Reading Summary 2019-05-28

· by Aldrin Montana

Tachyon: Reliable, Memory Speed Storage for Cluster Computing Frameworks

Problem Statement

The authors are interested in a storage system that can better support cluster computing frameworks such as hadoop, spark, etc. Specifically, they want to improve compute performance using a distributed file system that can speed up writes across compute frameworks.

There are many distributed file systems, but Tachyon is the only one that uses operation-based replication instead of state-based replication for reliability. And in the case of BAD-FS, the main distinguishing features of Tachyon is the use of asynchronous checkpoints to bound recompuation of file state.

Ultimately, the inspiration for Tachyon appears to me to be RDD’s in spark. However, spark only has scope and information to track lineage in RDDs within a computation, whereas Tachyon extends lineage to files in the storage system.

Compared to other systems that do track lineage in some form, Nectar takes a more traditional file-based approach and must be used with DryadLINQ and do some code inspection to know if files can be re-used for various queries, whereas Tachyon needs to generalize across languages and frameworks.

Proposed Solution

The authors propose a pushdown of lineage (provenance) into the storage system in order to eliminate network- and disk-based bottlenecks associated with replication in distributed file systems. The authors’ implementation, Tachyon, provides roughly 100x speedup for write performance, and 2x speedup for read performance. For a “realistic workflow,” Tachyon has roughly 4x speedup in overall performance, even with failures (which take only minutes to recover from).

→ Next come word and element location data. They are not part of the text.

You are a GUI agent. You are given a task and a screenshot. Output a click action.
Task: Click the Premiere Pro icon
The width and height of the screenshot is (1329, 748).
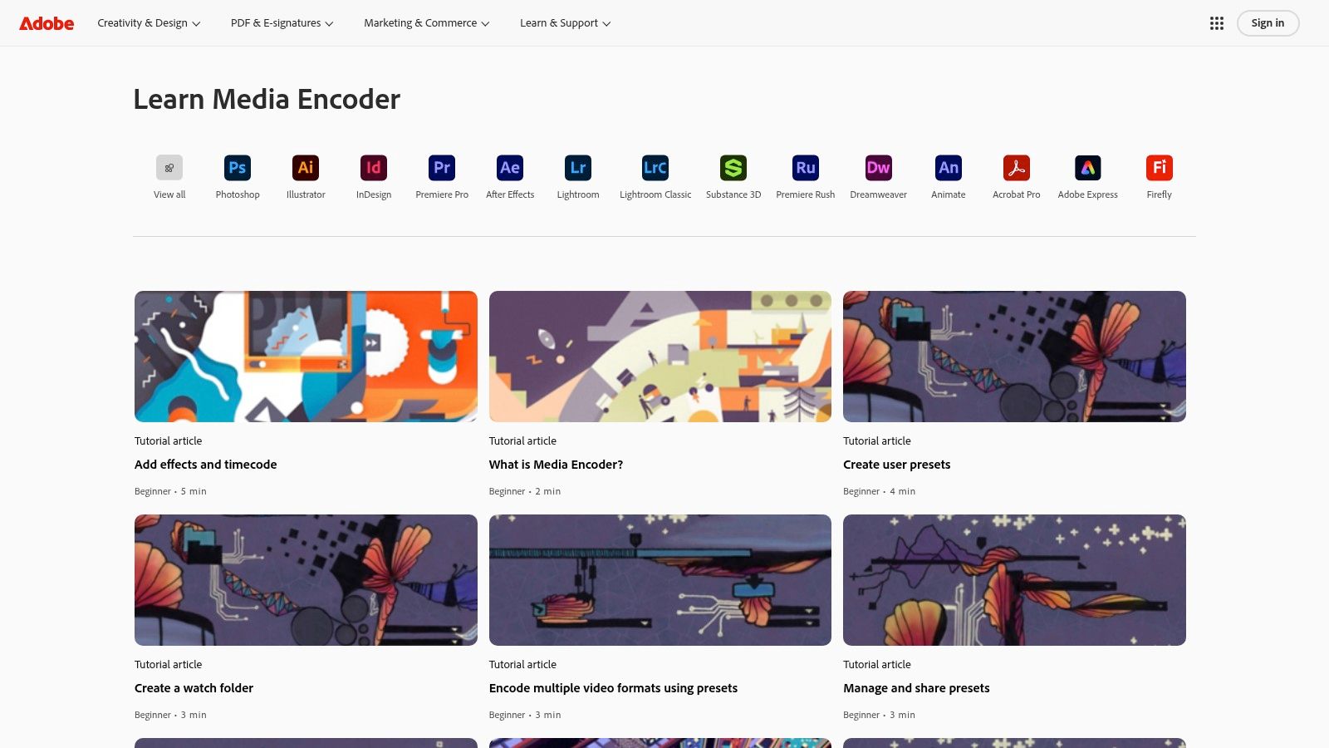pos(441,168)
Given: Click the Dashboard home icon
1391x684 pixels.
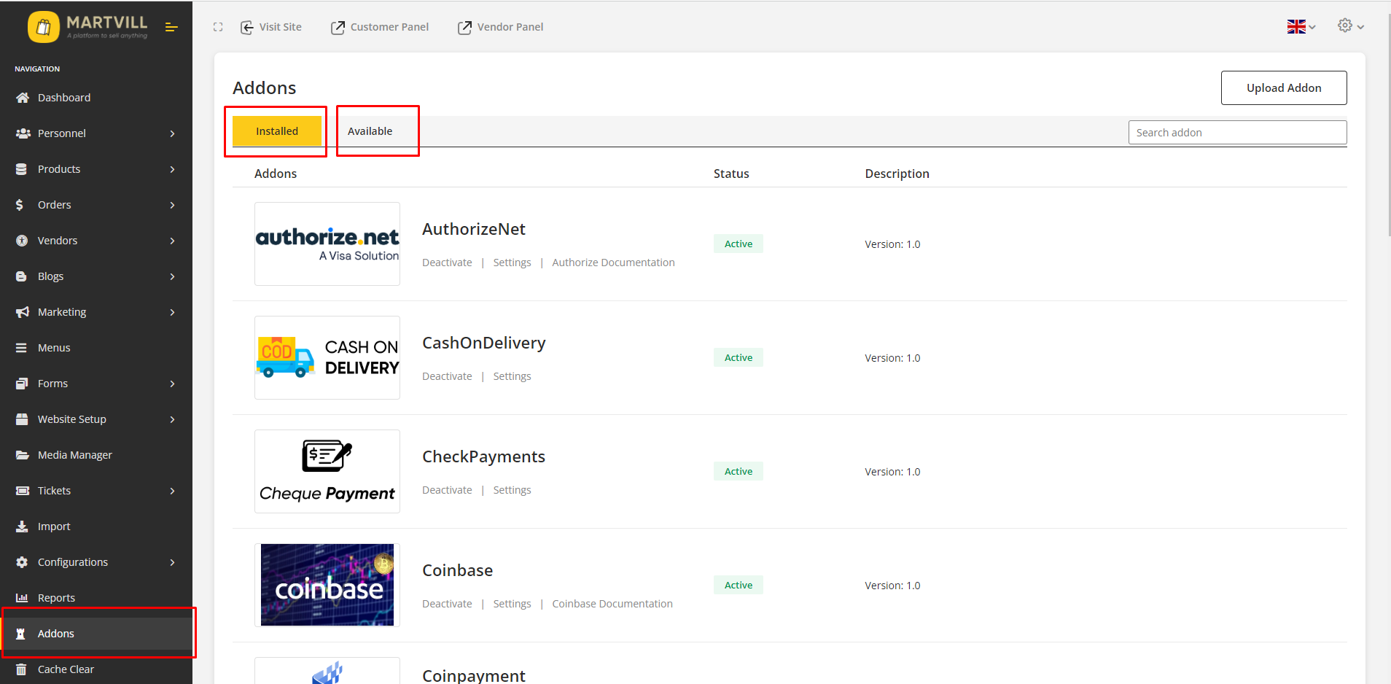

I would say that in comparison to memHDFS (used for the above evaluation), Tachyon certainly seems to perform well.

Contribution

This work is important in how it shows the value of operation-based replication for storage systems and for reuse across compute frameworks. Further, it shows how some of the difficult problems with operation-based replication can actually be addressed with the use of checkpoints and recomputing discarded state.

Comments and Questions

Although the paper says that lineage is used to avoid replication, what is really being enabled is the lazy or low-cost replication of data by recording operation history, aka lineage or provenance. I think the application is very cool, however, and I am curious to see what more recent work in this area looks like.
I am curious if the ability to cache data in spark has special integration with tachyon, as cached data in spark is essentially a checkpoint in Tachyon. Further, I wonder if Tachyon has any integration with ray, which is used for sharing and persisting objects outside of the address space of a running compute job (aka to store objects off-heap for spark which uses the JVM).